Perplexity is best for:
- Independent researchers, analysts, or consultants who need an assistant who can help run multi-step projects
- Content strategists and marketers who need research and output in a single workflow
- Prototyping developers who need quick iteration of complex apps
- Small teams that need a shared cloud-based worker without a large enterprise overhead
Perplexity isn’t the right fit for:
- Users handling sensitive or confidential information, as everything is parsed by Perplexity’s servers
- Budget-conscious users who are not ready for uncertain spending
- People who want local control or open-source flexibility, who will be better served by OpenClaw
- Casual users who need quick answers, as Perplexity Computer is overkill for simple prompts
Final verdict
Perplexity Computer is an interesting approach to the personal assistant space. Its cloud-based interface makes it very easy to set up and use, and its connectors offer significant potential – especially if the bugs are ironed out.

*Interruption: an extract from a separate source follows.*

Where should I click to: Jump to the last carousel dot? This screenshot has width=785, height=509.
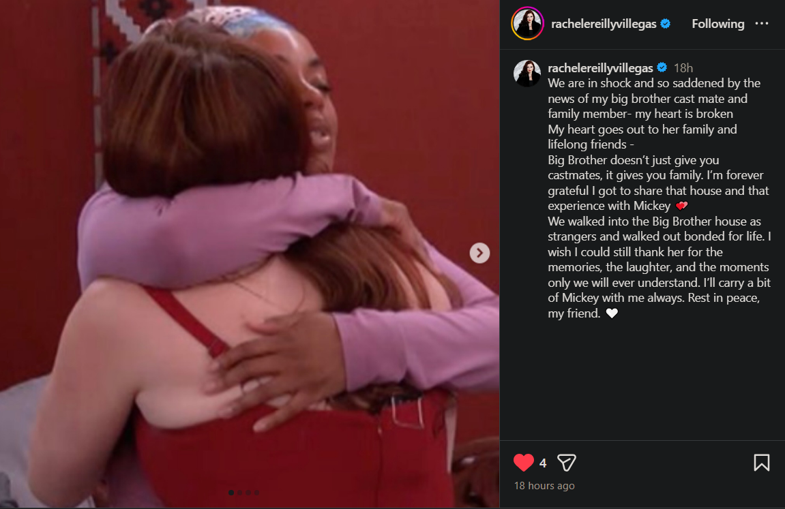pos(257,493)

The combination of different agents itself also makes Computer more appealing than Claude Cowork for creatives, as it can generate images and videos within its loop. Creatives will also appreciate its ease of use compared to OpenClaw, which requires some technical savvy to set up properly.
However, it’s not perfect by any means. Its pricing structure is rather expensive, and since it’s run in the cloud, it doesn’t offer the data privacy and safety framework a custom OpenClaw AI would.
FAQ
What is Perplexity Computer?
Perplexity Computer is an autonomous, cloud-based AI agentic orchestrator that researches and completes complex, multi-step tasks for you.
How much does Perplexity Computer cost?
Perplexity Computer starts at $17.00/month. It is included in the Perplexity Pro subscription. However, at the time of writing, you only get a one-time bonus of 4,000 credits, and after you run out, you have to pay $1.00/100 credits. You can also get 10,000 monthly credits with the $167.00/month Max plan.
Is Perplexity Computer better than OpenClaw?
It depends. Yes, if you want easy, safe cloud research without setup. No, if you want a free, open-source agent with direct control over your local device.
Is my data safe with Perplexity Computer?
For general uses, yes. However, you have to be careful with its integrations, and for high-level compliance, Perplexity Computer may be a potential weak point. Be sure to opt out of data training using your information.